$\frac{5}{1·2·3}+\frac{7}{3·4·5}+\frac{9}{5·6·7}+...$ is equal to

The correct option is A

$\log \left(\frac{8}{e}\right)$

Explanation for the correct option:

Step 1: Find the $n$th term of the series:

Given: $\frac{5}{1·2·3}+\frac{7}{3·4·5}+\frac{9}{5·6·7}+...$

It can also be written as $\sum _1^{\infty }\frac{2n+3}{(2n-1)2n(2n+1)}$.

Step 2: Break the obtained expression into partial expressions:

Simplify the expression by breaking it into smaller fractions.

$\frac{2n+3}{(2n-1)2n(2n+1)}=\frac{A}{\left(2n-1\right)}+\frac{B}{2n}+\frac{C}{(2n+1)}$

$\Rightarrow$$\frac{2n+3}{(2n-1)2n(2n+1)}=\frac{2n(2n+1)A+B\left(2n-1\right)(2n+1)+2n(2n-1)C}{\left(2n-1\right)2n(2n+1)}$

$\Rightarrow$ $2n+3=2n(2n+1)A+B\left(2n-1\right)(2n+1)+2n(2n-1)C$

$\Rightarrow$ $2n+3=4n^{2}A+2nA+4n^{2}B-B+4n^{2}C-2nC$

Comparing coefficient of $n^2,n$ and constant

$4n^2\left(A+B+C\right)=0n^2$, $-B=3$, $2n(A-C)=2n$

$\Rightarrow$$A=2,B=-3,C=1$

$\begin{array}{rcl}\therefore \sum _1^{\infty }\frac{2n+3}{(2n-1)2n(2n+1)}& =& \sum _1^{\infty }\left(\frac{2}{2n-1}-\frac{3}{2n}+\frac{1}{2n+1}\right)\\ & =& \sum _1^{\infty }\left(\frac{2}{2n-1}-\frac{2}{2n}\right)+\sum _1^{\infty }\left(\frac{1}{2n+1}-\frac{1}{2n}\right)\\ & =& 2\sum _1^{\infty }\left(\frac{1}{2n-1}-\frac{1}{2n}\right)+\sum _1^{\infty }\left(\frac{1}{2n+1}-\frac{1}{2n}\right)\\ & =& 2\sum _1^{\infty }\left(\frac{1}{2n\left(2n-1\right)}\right)+\sum _1^{\infty }\left(\frac{1}{2n\left(2n+1\right)}\right)\end{array}$

Step 3: Use logarithmic equations to get the summation.

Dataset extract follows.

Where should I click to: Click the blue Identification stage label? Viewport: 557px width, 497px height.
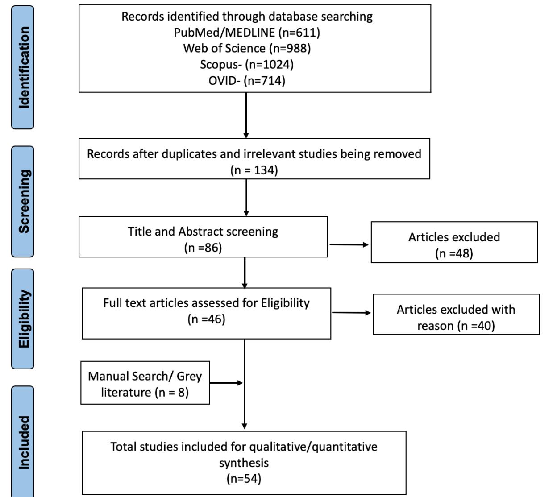(22, 67)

$\begin{array}{rcl}2\sum _1^{\infty }\left(\frac{1}{2n\left(2n-1\right)}\right)+\sum _1^{\infty }\left(\frac{1}{2n\left(2n+1\right)}\right)& =& 2\left(1-\frac{1}{2}+\frac{1}{3}....\right)+\left(\frac{1}{3}-\frac{1}{2}+\frac{1}{5}-\frac{1}{4}\right)\\ & =& 2\log 2+(\log 2-1)\\ & =& 3\log 2-1\\ & =& \log 8-\log e\\ & =& \mathit{l}\mathit{o}\mathit{g}\left(\frac{8}{e}\right)\end{array}$ $\left[\mathbf{\because }\mathit{l}\mathit{o}\mathit{g}\mathbf{(}\mathbf{1}\mathbf{-}\mathit{x}\mathbf{)}\mathbf{=}\mathit{x}\mathbf{-}{\mathit{x}}^{\mathbf{2}}\mathbf{+}{\mathit{x}}^{\mathbf{3}}\mathbf{.}\mathbf{.}\mathbf{.}\mathbf{.}\mathbf{.}\right]$

Hence, option (A) is the correct answer.